Additional Information
Version of s3fs being used (s3fs --version
)
V1.93 2871975
Version of fuse being used (pkg-config --modversion fuse
, rpm -qi fuse
or dpkg -s fuse
)
6.9.9-5ubuntu3
Kernel information (uname -r
)
7.15.0-1037-aws (running in Docker container in Ubuntu image)
GNU/Linux Distribution, if applicable (cat /etc/os-release
)
How to run s3fs, if applicable
[x] command line
[] /etc/fstab
I have prepared an extremely naive fix (which likely breaks many other things).

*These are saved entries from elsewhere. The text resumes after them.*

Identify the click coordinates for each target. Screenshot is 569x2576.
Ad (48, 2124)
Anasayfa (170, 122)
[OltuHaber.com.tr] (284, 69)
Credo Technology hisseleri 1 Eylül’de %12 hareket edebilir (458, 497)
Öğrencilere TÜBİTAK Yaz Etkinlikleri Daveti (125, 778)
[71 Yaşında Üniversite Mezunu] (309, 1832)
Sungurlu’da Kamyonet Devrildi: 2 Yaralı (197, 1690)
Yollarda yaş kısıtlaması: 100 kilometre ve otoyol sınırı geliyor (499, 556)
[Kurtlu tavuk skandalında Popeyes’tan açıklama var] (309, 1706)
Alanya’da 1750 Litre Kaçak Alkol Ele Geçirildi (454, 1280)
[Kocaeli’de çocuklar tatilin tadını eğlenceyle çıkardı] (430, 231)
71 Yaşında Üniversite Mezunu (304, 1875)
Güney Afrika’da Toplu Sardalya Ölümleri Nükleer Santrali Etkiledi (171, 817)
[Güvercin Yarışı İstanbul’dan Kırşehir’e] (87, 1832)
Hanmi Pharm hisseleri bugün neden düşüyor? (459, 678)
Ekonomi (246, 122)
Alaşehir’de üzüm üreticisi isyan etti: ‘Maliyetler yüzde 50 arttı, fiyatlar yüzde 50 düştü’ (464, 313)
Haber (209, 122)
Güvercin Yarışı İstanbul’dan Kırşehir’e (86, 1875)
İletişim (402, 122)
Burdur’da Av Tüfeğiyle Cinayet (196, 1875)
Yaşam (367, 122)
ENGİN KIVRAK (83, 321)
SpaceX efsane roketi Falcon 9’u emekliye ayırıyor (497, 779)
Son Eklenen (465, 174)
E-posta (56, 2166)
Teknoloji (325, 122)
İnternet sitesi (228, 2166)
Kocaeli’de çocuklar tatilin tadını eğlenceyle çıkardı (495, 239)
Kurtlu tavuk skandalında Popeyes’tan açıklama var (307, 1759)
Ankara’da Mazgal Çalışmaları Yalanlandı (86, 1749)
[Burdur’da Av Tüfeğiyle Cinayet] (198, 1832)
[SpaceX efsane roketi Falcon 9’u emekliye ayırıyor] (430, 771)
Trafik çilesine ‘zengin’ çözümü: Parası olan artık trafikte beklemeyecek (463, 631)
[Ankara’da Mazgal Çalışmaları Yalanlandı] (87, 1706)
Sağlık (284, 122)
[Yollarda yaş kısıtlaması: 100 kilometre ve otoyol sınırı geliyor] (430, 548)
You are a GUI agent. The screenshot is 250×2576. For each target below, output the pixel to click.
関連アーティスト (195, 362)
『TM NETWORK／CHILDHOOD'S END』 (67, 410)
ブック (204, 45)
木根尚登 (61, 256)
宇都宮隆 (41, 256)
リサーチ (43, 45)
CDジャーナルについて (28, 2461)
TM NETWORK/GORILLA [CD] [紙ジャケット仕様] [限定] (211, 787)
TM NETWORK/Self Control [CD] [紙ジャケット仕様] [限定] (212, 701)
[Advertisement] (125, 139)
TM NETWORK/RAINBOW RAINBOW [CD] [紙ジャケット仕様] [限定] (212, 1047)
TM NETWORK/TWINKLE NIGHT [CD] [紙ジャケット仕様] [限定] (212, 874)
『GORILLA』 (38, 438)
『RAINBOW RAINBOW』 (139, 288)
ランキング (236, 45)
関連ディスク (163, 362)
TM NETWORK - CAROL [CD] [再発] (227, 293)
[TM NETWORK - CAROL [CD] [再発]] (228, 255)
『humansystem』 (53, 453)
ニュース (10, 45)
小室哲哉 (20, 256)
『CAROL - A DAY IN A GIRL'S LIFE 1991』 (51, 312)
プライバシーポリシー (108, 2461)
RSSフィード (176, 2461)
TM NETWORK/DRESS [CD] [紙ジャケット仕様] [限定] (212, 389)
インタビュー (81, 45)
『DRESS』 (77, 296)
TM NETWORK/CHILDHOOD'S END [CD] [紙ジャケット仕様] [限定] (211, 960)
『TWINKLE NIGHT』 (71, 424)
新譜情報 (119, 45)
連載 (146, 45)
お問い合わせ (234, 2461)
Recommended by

Having debugged this for some time, I believe that the problem is that that retry instance of S3fsCurl
takes the s3fscurl->GetPath()
from the previous instance, but the path
in the previous instance already has the mount_prefix
prepended by get_realpath()
.
@jstastny
I looked into this bug you detected.
Your fix was mostly correct, but it was needed a little more modification.
So, I created a PR as #2406 to fix this.
I have manually checked the HEAD request retries and confirmed that it works, but I would appreciate it if you could confirm this if possible.
@ggtakec -- thanks a lot for looking into this.
@chudyandrej -- could you test #2406 in Deepnote?